IPPC – integrated pollution prevention and control, which is a directive of the European Union – has created a worse case scenario in which temperatures in the arctic and boreal domains could warm at the average rate of 0.5 degrees centigrade per decade, and may further warm up by anywhere between six and 11 degrees centigrade over vast northern regions by 2100. This could render a large proportion of the land on which the boreal forests can be found as uninhabitable for these trees.

With boreal forests making up so much the Earth’s total tree cover – therefore playing a major role in depleting the amount of carbon dioxide in the atmosphere – it is paramount that they are protected. Reviewing governments’ forestry management techniques in the areas where these forests grow will be of utmost importance, the researchers say.
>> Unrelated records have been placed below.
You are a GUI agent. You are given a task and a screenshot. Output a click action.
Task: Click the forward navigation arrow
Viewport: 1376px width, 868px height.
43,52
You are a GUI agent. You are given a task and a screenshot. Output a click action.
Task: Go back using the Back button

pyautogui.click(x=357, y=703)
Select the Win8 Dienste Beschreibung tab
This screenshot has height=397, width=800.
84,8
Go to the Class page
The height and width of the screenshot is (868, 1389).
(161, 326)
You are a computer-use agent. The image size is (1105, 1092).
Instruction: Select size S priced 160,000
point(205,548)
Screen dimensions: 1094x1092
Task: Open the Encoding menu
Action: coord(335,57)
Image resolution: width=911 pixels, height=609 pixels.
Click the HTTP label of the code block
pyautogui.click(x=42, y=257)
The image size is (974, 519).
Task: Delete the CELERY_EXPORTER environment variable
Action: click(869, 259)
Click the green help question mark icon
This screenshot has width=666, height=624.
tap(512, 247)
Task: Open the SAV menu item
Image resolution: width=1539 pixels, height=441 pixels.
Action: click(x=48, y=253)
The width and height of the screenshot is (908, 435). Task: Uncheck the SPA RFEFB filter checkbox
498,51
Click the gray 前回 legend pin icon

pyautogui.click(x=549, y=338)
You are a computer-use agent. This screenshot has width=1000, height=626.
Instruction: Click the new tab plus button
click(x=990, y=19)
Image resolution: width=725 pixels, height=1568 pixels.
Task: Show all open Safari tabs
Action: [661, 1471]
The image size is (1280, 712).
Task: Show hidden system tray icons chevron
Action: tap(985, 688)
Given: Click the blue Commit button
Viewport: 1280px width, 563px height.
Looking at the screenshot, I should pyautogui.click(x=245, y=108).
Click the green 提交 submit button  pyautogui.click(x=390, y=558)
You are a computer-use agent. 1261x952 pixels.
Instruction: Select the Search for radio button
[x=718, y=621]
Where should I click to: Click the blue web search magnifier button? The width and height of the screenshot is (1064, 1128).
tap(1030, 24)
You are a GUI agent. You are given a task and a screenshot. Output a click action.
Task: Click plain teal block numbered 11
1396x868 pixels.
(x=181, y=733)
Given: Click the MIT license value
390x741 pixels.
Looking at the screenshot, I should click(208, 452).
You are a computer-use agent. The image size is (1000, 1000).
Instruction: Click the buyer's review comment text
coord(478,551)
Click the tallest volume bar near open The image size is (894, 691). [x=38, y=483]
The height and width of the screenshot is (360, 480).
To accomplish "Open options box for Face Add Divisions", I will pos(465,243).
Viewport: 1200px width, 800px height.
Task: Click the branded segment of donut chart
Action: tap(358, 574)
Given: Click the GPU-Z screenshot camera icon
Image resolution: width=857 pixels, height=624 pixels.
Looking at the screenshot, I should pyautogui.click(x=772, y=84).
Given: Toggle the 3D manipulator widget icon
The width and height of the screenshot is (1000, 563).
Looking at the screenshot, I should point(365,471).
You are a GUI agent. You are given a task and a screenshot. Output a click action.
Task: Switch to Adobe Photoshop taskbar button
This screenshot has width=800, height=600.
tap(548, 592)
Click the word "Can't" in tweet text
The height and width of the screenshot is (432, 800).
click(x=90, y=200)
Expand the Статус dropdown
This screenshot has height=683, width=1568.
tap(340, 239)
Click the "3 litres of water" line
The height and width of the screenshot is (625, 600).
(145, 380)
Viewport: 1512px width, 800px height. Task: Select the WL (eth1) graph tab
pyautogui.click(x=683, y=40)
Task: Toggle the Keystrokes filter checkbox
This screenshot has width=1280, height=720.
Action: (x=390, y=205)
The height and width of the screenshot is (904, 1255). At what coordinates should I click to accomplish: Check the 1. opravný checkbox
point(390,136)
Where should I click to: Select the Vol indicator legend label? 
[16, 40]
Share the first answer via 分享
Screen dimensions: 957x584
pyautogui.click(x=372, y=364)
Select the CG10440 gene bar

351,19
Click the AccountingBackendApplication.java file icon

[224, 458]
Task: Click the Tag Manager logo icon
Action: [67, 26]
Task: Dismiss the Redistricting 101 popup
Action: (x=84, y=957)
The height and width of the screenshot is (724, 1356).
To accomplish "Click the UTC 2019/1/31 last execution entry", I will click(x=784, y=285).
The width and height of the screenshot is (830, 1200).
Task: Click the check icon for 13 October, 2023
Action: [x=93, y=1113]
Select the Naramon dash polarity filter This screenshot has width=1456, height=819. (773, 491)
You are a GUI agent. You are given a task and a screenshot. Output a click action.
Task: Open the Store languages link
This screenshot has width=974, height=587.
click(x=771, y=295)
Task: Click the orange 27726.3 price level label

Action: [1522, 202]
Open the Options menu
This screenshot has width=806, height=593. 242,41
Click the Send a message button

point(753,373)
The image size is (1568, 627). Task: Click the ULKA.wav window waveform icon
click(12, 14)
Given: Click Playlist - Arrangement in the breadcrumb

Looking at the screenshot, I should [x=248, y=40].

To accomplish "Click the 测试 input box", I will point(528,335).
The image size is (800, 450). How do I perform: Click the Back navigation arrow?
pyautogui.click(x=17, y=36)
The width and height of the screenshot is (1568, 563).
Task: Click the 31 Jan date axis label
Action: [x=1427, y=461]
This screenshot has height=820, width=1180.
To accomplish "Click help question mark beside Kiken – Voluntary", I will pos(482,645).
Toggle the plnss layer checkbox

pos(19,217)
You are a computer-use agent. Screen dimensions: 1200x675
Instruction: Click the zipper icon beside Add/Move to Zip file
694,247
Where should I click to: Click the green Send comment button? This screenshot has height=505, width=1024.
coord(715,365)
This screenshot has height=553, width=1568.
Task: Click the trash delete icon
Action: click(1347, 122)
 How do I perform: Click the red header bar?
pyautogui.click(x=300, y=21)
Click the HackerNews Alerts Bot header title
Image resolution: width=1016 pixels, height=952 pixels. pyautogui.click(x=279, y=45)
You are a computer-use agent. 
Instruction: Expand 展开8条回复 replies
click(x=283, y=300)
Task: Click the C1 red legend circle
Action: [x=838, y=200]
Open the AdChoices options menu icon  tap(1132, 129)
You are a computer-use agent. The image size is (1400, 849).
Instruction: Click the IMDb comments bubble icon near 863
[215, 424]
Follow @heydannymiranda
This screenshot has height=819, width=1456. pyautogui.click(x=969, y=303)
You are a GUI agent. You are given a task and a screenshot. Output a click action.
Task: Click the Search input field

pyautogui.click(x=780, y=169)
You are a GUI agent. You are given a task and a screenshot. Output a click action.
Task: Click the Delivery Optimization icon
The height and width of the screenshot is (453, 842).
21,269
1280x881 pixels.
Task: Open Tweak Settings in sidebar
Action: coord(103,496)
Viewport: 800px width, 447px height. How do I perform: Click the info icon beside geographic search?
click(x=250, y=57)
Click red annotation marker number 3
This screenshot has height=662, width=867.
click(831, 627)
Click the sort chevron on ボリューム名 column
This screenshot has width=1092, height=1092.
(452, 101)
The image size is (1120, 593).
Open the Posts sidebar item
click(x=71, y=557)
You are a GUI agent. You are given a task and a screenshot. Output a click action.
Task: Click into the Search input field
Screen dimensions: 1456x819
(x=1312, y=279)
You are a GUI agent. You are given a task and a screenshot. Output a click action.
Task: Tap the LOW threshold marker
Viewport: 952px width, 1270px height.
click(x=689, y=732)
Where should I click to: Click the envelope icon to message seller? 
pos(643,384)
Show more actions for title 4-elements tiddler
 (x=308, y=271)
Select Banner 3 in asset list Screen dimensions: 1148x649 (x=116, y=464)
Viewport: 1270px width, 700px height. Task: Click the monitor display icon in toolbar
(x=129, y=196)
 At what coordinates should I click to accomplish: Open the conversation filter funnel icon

IIASA ecosystems services and management programme researcher Anatoly Shvidenko commented that there was still some uncertainty of what effect warmer climates would have on boreal forests. “These forests evolved under cold conditions, and we do not know enough about the impacts of warming on their resilience and buffering capacity,” he explained.

The joint report has called for constant monitoring and research to continuously assess the state of boreal forests and improve the understanding of feedbacks and interactions in order to decrease the risk of catastrophic tipping points, where the forests switch from being a net sink for CO2 to a major source of increased greenhouse gas emissions.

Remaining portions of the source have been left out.